The goals can be 3 meters wide and 90 cm in height. The balls are yellow and have different sizes in different categories. There’s also a ”five-meter line” where penalties are decided that is marked by a yellow line.

 

  1. The players

Seniors games have seven players on each team, including the goalkeeper. Younger categories have six players. If a player is caught committing a foul, then the team will have one less teammate.

Players can be changed after fouls or during timeouts, and they enter and exit through the corner of the poor, right next to their goal. After the game is over, one can leave or enter anywhere they want.

If during the match a team has more players then it’s allowed, the opposing team has the right to a penalty. Although, there can only be one goalkeeper for each team at all times.

  1. The gear

Just like any game, water polo has its own equipment. The ball is the focal point, and it is usually yellow, so it’s easy to spot. It comes in two sizes and is designed using a rough texture so the players can grip it easily.

The goals in water polo are different than the ones used in other ball games. They need to float on water to stay still to be of use. And, of course, two goals are required for each game.

Other pieces of equipment include the cap to avoid injury, a mouth guard, and the appropriate swimwear, so the player moves seamlessly in the water.

  1. Gameplay

At the beginning of the periods, teams line up at the goal. Three players go to each side, and the goalkeeper goes inside it. The sprinter will start the goal if the ball is kicked into the center of the pool.

When the referee whistles, the basic rules of water polo say, the teams have to swim to the middle as the referee drops the ball. The first group that recovers it becomes the attacker until the defenders takes it from them.

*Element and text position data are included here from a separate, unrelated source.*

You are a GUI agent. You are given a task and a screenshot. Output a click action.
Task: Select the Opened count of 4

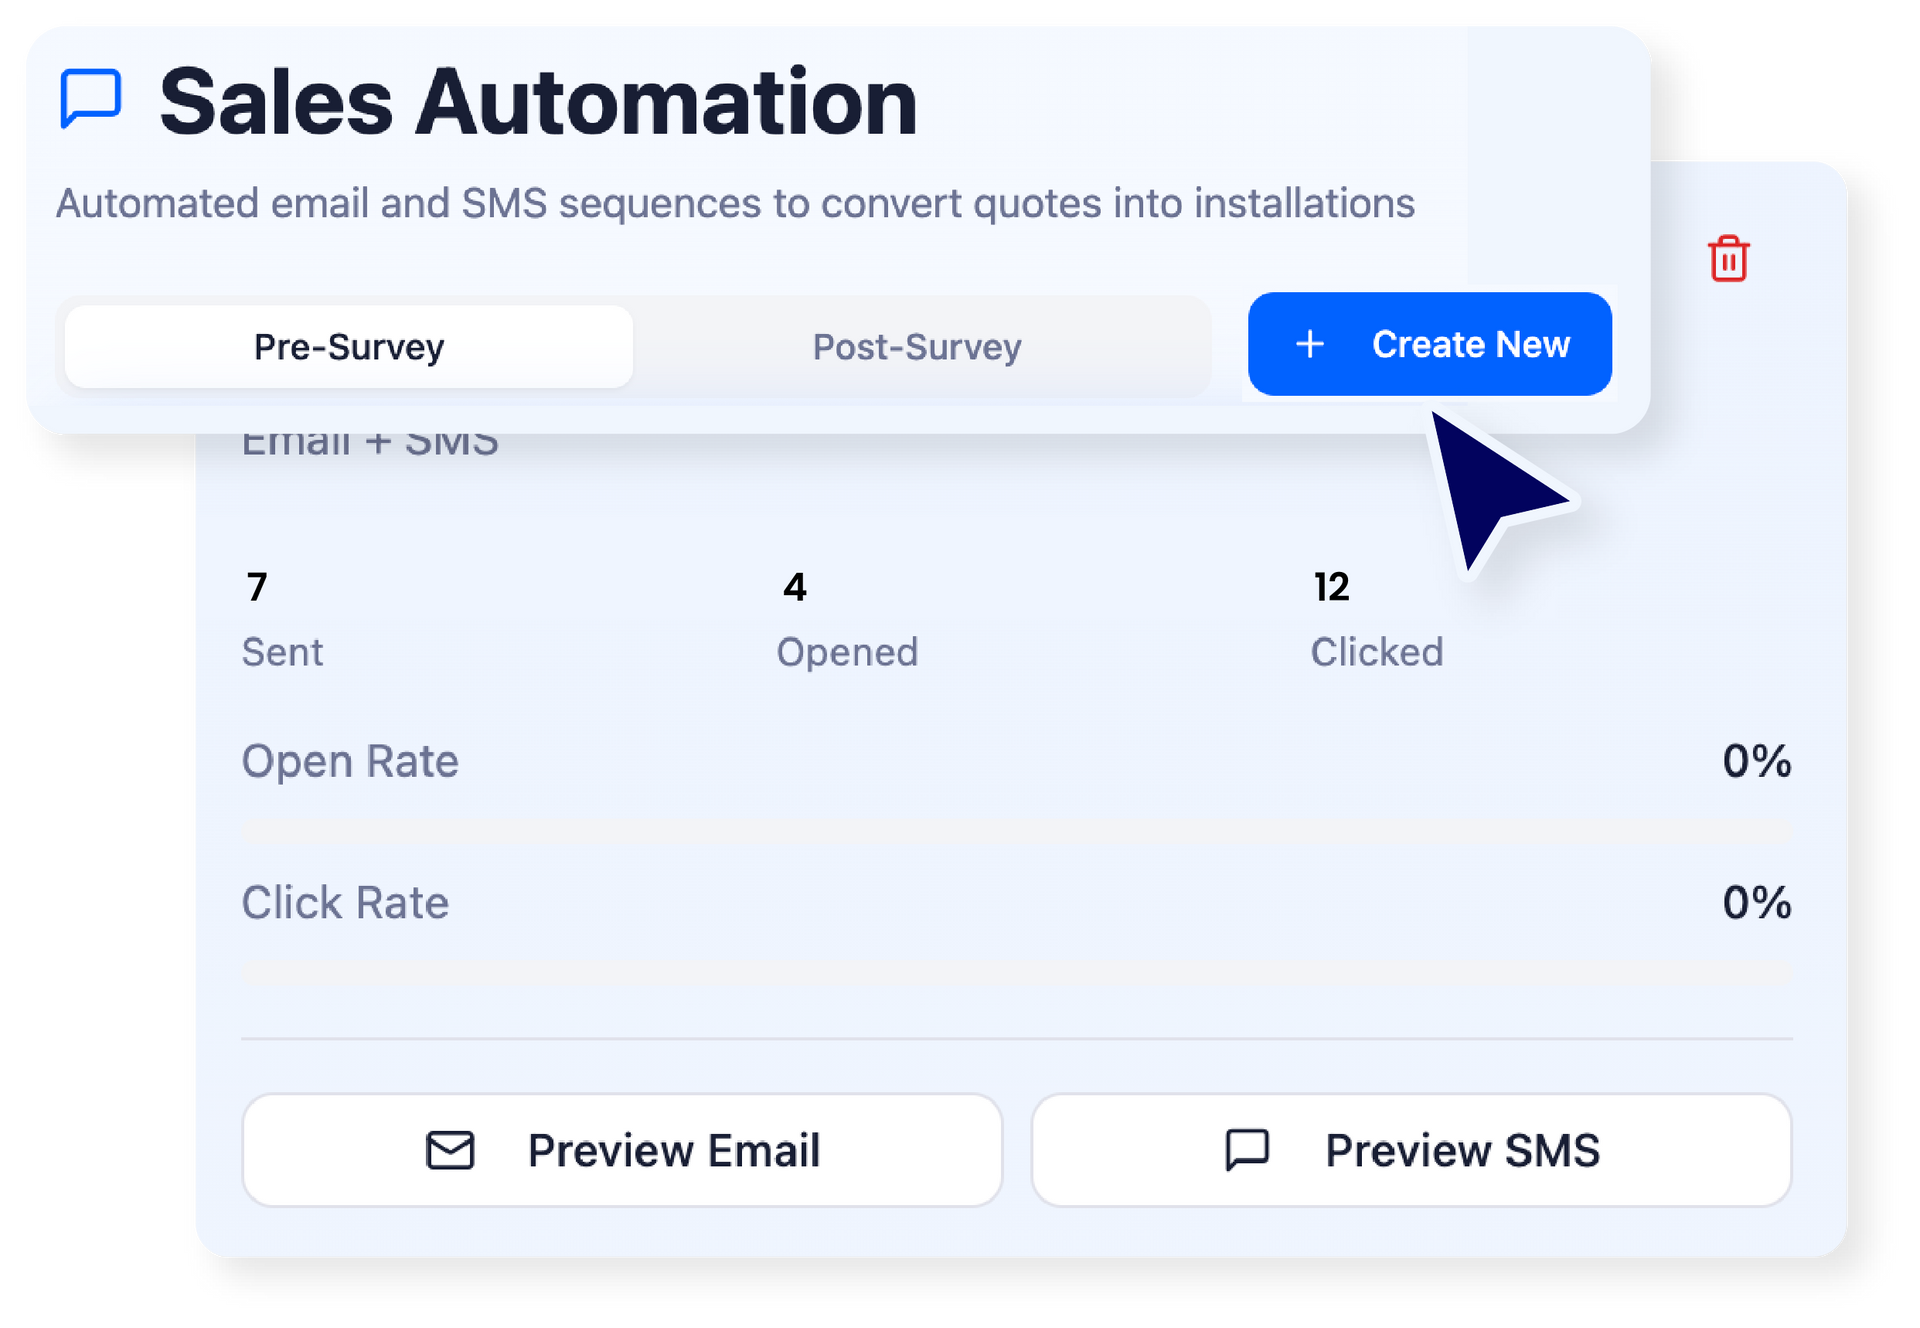[795, 587]
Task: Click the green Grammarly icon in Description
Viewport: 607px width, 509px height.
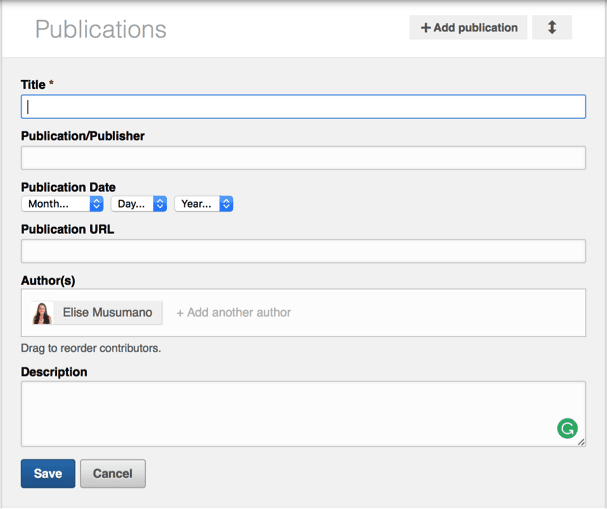Action: point(567,429)
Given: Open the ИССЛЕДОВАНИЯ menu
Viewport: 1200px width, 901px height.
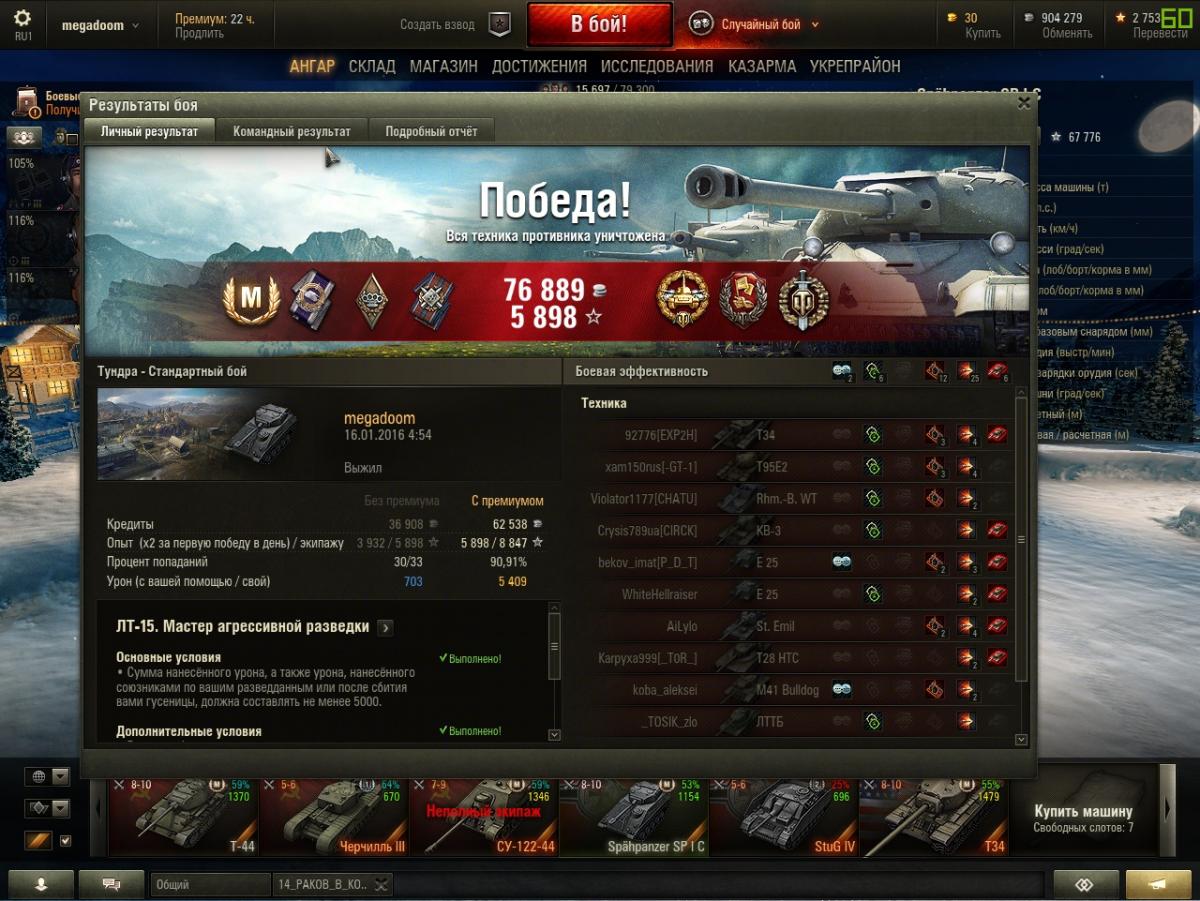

There are cases when a foul is given before the teams reach the ball if a swimmer uses the side for speed advantages. If this happens, the defenders receive a free throw from the halfway line.

  1. Scoring

The rules and regulations of water polo say that when the ball passes between the goalposts and is under the crossbar, a goal is scored. If a ball bounces off a goal post into the field, it is rebounded by the players, and then they reset the shot clock.

If it reaches into the deck, the ball is given to the defense. This doesn’t happen if the goalie is the last one to touch the ball. In this case, the offense gets the ball at the two-meter line.

If the goalie manages to block a shot, the defense can have control of the ball and could decide to make a long pass to a player that stayed in his offensive part of the pool.

  1. Fouls

Fouls happen when a player prevents free movement of opponents that are not holding the ball. One foul is when a player reaches over the shoulder of a player from the opponent’s team to knock the ball and hinders him.

The major fault happens when the defensive players pull or hold with both hands the opponent that has a chance of capturing the ball. It includes dunking, pulling back and intentional splashing.

A brutality foul is when a player strikes or kicks an opponent with the intent of hurting him. If charged with a brutality, a player will be disqualified from the game.

  1. The officials

The most important official is the referee that has ultimate power when it comes to decisions.

The goal judge is not always available. Usually, they participate in high profile competitions. They signal when a goal is scored, improper enterings and say when it’s ok for the play to start.

The table officials are the timekeepers, and they track correct information regarding how the game is played. They also keep track of how the players behave.